WHAT TO PRODUCE => Copy the lines word for word, starting at the line that contains "You are a computer-use" and stopping after the last line. Leave the pictures out of your answer.
----- SUPPLIED MATERIAL
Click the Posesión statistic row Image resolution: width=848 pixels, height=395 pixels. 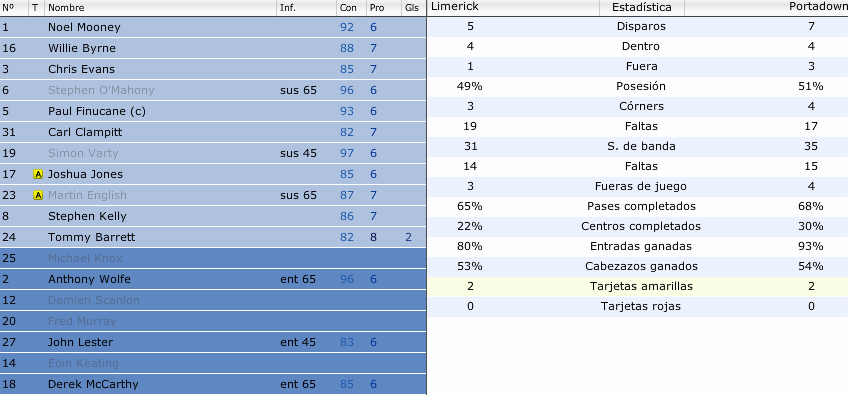click(638, 86)
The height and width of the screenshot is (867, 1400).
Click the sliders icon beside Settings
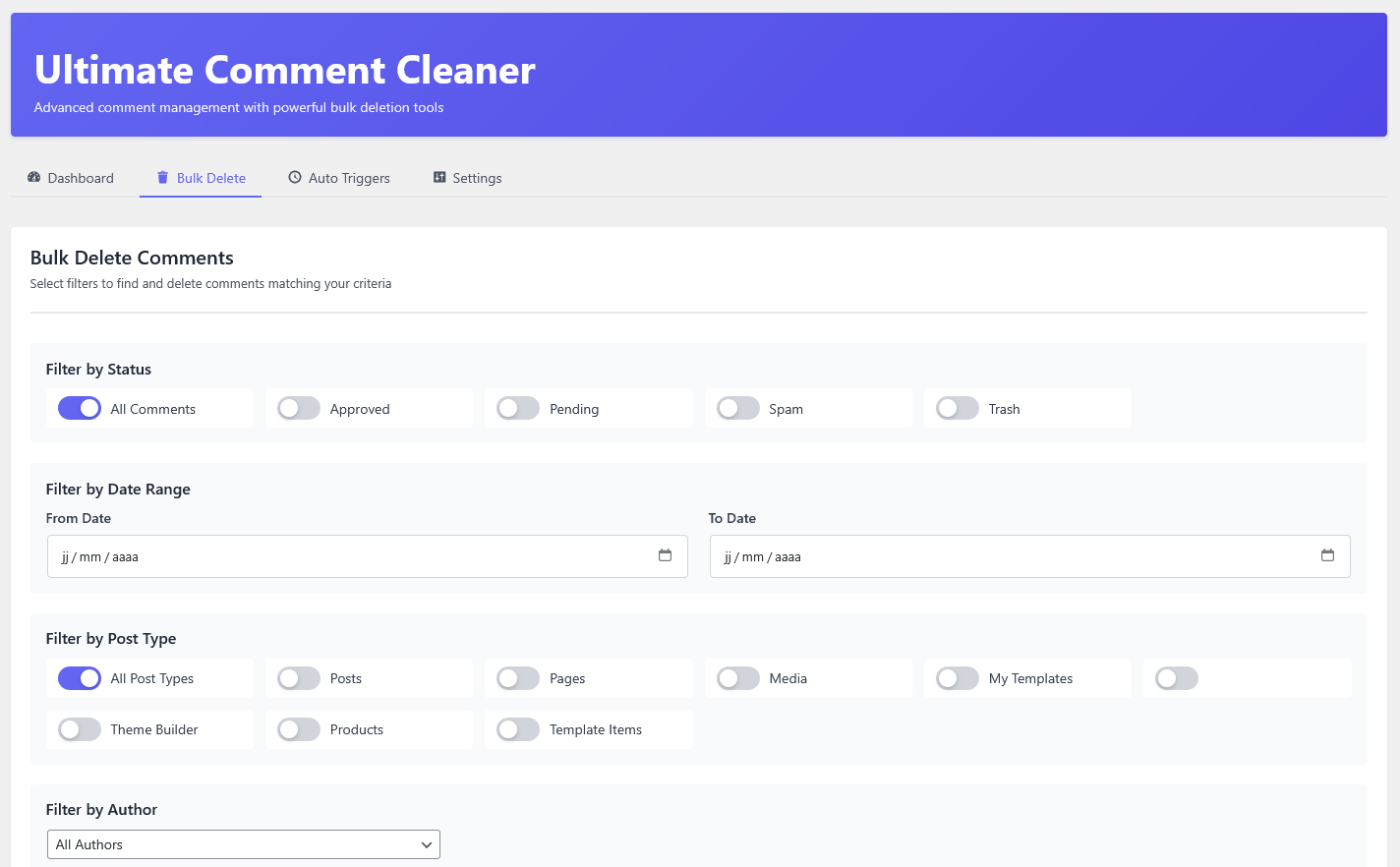(438, 178)
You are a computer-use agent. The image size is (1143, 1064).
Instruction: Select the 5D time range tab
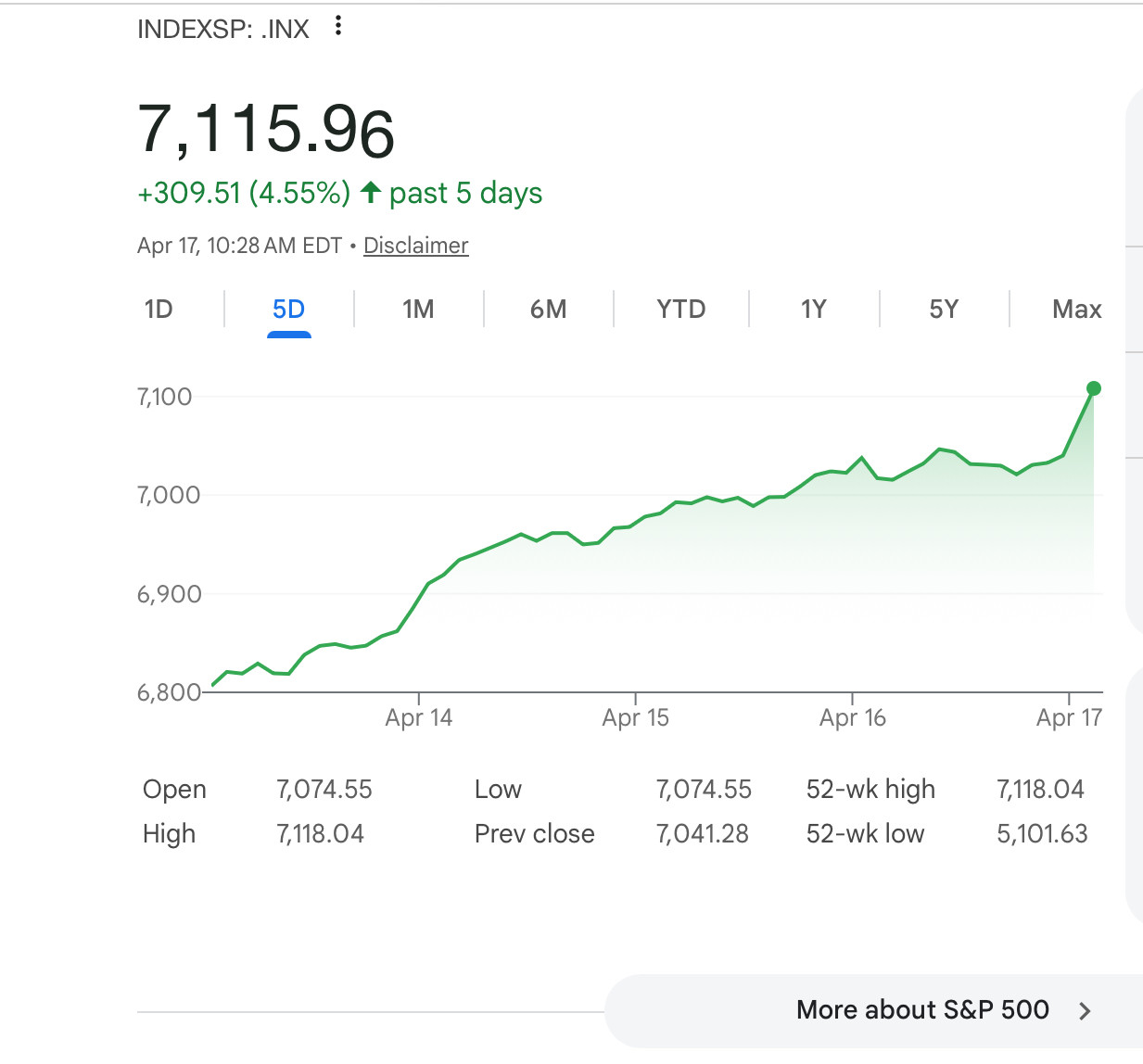pos(289,309)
----------
ANSWER IN FULL =>
You are a computer-use agent. The image size is (1143, 1064).
Instruction: Select the 5D time range tab
pos(289,309)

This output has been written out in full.